Do you think that citizen science can do something to push things forward?

I do believe in citizen science, because it makes things visible in a way that science doesn’t. But I don’t think that it can solve the inequalities we face. They have been around for ages. Citizens should be involved in all aspects of the scientific process, and at present this is not true: they are involved in very limited areas, classifications, observations, etc. and are involved in the formulation of hypotheses only in a very limited way.

When we look at the history of science it is very easy to combine big names like Boyle or Linnaeus in Sweden or even Darwin, with a lot of invisible people who were absolutely instrumental in creating their knowledge. Boyle for instance had a workshop full of people who worked for him creating instruments but they were to a large extent made invisible. Science has always relied on this distributed work but there are only certain people who become visible. In this regard citizen science can make us think and understand how our work is distributed and who benefits from it, and whether it can create social mobility.

Citizen science can’t live up to all the science policy expectations of it. The interesting aspect is how activist citizen science can change this and contribute with new epistemic representations. I have no doubt that even activist citizen science is done by people who have resources to do it. Yet there are examples where barriers have been overcome. Projects like the Louisiana Bucket Brigade is a very important example of activism: it partners with communities adjacent to industrial sites that pollute air, water and soil with the mission to end the petrochemical industry’s destruction of Louisiana. People who don’t have resources and are exploited —  who are on the fringe of society. They collect data in a particular bucket — this is the reason for the name — and use the data which are now recognized by the U.S. Environmental Protection Agency as a valid scientific instrument. They create litigations and take the data to Court and sue these big companies and ask for relocation funding.

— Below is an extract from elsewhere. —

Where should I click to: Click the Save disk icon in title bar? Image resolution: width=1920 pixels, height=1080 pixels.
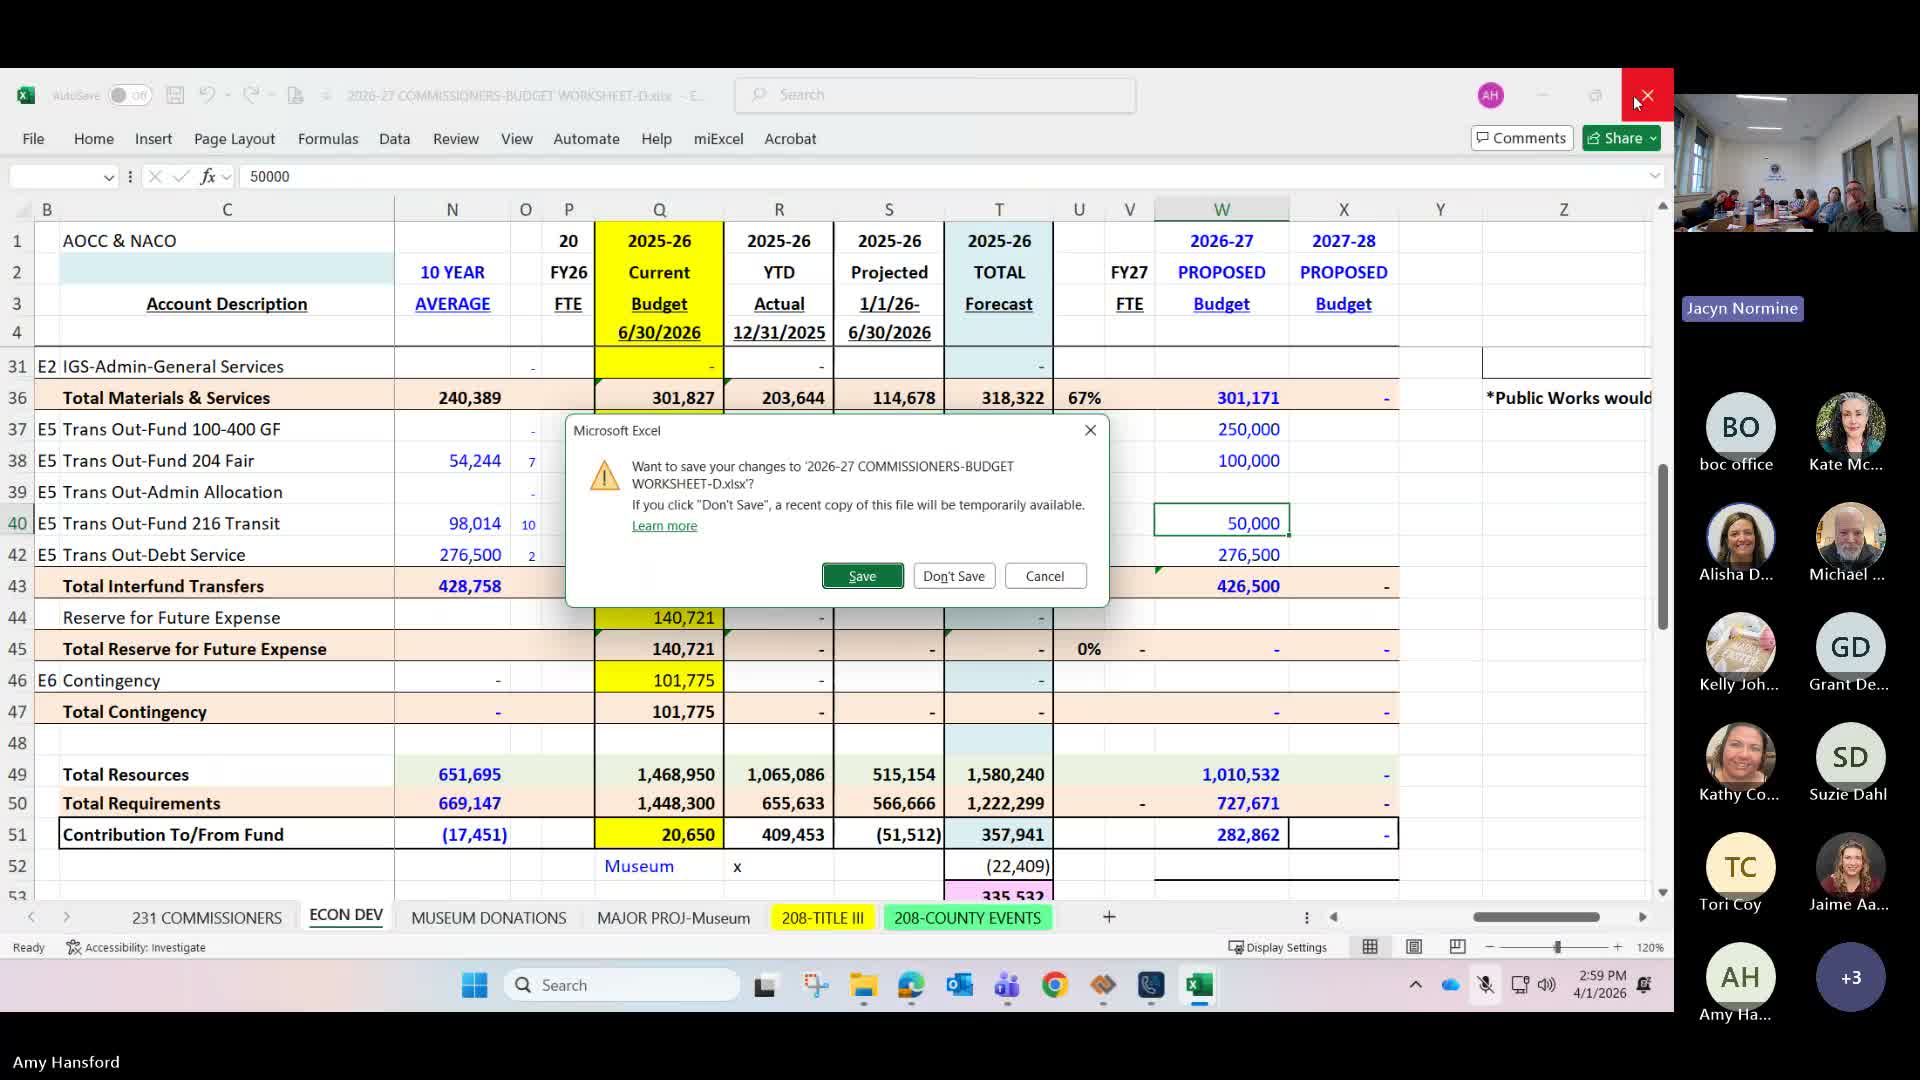click(x=175, y=95)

This is also happening in Sweden but the process is less inclusive because it is done by people who have resources, channeling their observations through Artportalen to be used in forming court cases.

You gave us a lot of food for thought… to conclude, what would be your message to the citizen science community?

As a phenomenon, citizen science is super interesting because it tackles aspects of democracy, representation, inclusion, exclusion played out in relation with the most advanced systems we have to produce knowledge, namely science.

It is a very dynamic field and full of potential, but it still is a fringe activity if you look at the amount of publications in relation to ordinary science. It brings a lot of questions when it comes to the relation of science and society and for this it is very important.

There is still a great deal to do to transform this sector into a truly participatory and inclusive environment. And, indeed, inequalities in citizen science will be solved when inequalities will be solved in science.